Your reply should repeat, exactly, the line containing "Task: Click the Tilføj pris label" and the rest of the material after it.

**SUPPLIED RECORDS**:
========

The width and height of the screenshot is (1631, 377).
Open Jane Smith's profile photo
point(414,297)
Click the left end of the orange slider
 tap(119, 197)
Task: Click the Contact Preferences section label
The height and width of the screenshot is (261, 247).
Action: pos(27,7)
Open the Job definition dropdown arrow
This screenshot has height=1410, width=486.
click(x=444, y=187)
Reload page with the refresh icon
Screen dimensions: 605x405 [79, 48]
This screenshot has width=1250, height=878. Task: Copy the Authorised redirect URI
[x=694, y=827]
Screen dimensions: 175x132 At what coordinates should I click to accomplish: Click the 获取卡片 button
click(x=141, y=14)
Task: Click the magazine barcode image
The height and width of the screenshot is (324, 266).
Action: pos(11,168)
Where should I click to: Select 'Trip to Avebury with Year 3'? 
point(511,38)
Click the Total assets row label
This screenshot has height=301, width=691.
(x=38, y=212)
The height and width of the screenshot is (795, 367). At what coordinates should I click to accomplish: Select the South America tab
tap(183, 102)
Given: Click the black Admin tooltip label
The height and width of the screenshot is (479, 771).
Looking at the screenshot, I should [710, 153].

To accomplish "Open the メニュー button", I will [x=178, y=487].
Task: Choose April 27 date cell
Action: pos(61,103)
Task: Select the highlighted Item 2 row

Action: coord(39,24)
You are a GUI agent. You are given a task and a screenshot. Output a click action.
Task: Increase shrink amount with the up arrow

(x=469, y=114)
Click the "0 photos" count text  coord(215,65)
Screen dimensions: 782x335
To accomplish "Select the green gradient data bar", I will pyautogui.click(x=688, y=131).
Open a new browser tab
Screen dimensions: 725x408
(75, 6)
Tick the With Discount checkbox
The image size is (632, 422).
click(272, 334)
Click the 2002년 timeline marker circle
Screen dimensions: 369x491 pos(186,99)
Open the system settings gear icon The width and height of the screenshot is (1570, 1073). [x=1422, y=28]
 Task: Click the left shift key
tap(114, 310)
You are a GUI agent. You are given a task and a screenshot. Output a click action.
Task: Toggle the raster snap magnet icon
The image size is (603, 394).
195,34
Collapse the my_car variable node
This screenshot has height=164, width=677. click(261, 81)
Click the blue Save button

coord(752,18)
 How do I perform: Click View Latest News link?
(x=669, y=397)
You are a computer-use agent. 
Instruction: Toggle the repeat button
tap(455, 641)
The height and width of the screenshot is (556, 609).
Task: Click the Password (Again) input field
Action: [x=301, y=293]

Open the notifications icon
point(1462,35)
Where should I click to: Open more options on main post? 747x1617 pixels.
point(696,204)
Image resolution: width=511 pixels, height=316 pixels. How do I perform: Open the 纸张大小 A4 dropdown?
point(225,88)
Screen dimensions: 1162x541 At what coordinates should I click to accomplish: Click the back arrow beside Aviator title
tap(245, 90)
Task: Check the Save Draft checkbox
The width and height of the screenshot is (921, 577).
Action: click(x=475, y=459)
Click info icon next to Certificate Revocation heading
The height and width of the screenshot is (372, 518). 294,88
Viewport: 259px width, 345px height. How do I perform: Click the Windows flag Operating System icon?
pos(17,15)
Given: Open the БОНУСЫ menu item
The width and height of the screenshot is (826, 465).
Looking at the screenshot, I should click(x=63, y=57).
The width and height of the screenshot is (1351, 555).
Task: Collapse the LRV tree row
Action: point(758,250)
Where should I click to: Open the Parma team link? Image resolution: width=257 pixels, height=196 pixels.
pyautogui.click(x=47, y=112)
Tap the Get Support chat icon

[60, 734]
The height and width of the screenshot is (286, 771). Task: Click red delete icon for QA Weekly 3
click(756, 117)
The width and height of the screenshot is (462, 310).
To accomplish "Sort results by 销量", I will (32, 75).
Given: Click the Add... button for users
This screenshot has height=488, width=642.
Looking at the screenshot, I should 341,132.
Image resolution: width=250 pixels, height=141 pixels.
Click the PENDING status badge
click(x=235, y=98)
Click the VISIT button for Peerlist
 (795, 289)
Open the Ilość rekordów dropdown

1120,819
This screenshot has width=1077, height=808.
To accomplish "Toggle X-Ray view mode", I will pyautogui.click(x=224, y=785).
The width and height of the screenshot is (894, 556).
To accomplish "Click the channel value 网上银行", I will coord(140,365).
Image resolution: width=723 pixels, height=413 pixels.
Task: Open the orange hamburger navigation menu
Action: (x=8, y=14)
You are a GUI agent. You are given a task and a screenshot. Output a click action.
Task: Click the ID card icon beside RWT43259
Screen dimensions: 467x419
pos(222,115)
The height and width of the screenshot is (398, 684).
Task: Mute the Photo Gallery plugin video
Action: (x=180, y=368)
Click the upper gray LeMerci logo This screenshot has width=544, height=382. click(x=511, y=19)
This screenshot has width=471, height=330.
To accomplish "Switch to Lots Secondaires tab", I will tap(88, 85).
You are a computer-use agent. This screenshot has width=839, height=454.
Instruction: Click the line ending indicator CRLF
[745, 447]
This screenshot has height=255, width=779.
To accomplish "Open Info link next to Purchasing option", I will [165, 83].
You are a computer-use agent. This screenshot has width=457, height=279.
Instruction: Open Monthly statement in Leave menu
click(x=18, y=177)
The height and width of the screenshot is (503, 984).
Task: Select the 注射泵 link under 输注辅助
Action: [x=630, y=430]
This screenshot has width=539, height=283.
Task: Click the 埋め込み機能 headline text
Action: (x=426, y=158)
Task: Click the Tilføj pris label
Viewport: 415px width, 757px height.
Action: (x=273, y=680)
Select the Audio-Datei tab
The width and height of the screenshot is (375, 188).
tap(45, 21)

========

**EXERCISE RESPONSE**:
Task: Click the Tilføj pris label
Viewport: 415px width, 757px height.
Action: (x=273, y=680)
Select the Audio-Datei tab
The width and height of the screenshot is (375, 188).
tap(45, 21)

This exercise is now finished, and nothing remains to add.